The name of God appears eight times in the Decalogue (Exodus 20:1-17); or ten times (Deuteronomy 5:6-21). The Decalogue can easily be divided into four parts corresponding with the four
parts of the Tetragrammaton:1) the first four laws. They treat the holiness of IOUO. This corresponds with the I (= Yohdh).
2) the fifth law. It is the law to honor one's parents. It corresponds with the first O (= He').
3) the four laws 6 - 9. They are prohibitions of everyday life . This corresponds with U (=Waw).
4) the tenth law. It is the law not to desire, a law of inner motives, an especially difficult law + O (= He').
The O (= He') in each case is one law. The I (= Yohdh) and the U (= Waw) are each four laws.
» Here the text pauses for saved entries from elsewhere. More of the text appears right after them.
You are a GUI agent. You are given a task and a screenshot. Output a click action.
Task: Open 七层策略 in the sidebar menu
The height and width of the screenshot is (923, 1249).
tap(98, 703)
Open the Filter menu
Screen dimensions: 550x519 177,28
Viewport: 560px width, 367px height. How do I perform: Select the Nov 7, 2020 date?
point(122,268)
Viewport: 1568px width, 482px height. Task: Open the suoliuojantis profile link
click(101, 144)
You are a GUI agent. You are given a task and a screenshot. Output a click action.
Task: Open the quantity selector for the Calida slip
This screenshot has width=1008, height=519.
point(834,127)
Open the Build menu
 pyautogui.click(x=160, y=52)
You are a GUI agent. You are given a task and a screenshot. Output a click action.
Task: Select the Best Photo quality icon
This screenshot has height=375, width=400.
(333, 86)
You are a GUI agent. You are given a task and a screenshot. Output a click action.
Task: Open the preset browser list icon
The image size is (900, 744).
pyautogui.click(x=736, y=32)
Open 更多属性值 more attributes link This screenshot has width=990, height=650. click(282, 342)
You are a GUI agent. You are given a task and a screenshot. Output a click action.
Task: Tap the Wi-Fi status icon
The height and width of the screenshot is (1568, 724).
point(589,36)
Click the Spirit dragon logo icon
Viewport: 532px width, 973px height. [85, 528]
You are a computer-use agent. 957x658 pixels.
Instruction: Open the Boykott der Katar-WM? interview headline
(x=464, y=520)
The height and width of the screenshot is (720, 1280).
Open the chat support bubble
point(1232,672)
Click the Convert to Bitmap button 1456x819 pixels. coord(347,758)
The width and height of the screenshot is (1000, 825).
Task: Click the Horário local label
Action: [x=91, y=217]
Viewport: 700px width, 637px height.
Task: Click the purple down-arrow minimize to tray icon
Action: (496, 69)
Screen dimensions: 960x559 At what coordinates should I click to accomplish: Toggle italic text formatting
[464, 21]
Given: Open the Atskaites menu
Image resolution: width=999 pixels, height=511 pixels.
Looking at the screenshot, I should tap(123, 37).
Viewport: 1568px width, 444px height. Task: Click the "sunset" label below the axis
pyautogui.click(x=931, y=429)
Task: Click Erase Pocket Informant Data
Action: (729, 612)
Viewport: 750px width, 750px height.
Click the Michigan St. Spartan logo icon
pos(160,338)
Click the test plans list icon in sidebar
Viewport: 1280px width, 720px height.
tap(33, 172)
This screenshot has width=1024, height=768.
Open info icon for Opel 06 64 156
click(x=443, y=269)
These four laws each can
reflect the four characters of IOUO, too.
The two tablets likely were tablets with five laws each. The first tablet can be compared with the IO of IOUO.
Interestingly only on this tablet the name of God
appears - IO is a common abbreviation of God's name. The second tablet can be compared with the UO of God's name IOUO. It doesn't contain God's name. Upon the first tablet the name of God appears 7 times in the first four
laws according to Exodus or 8 times according to Deuteronomy. 7 is a holy number whereas 8 is a number reflecting completeness.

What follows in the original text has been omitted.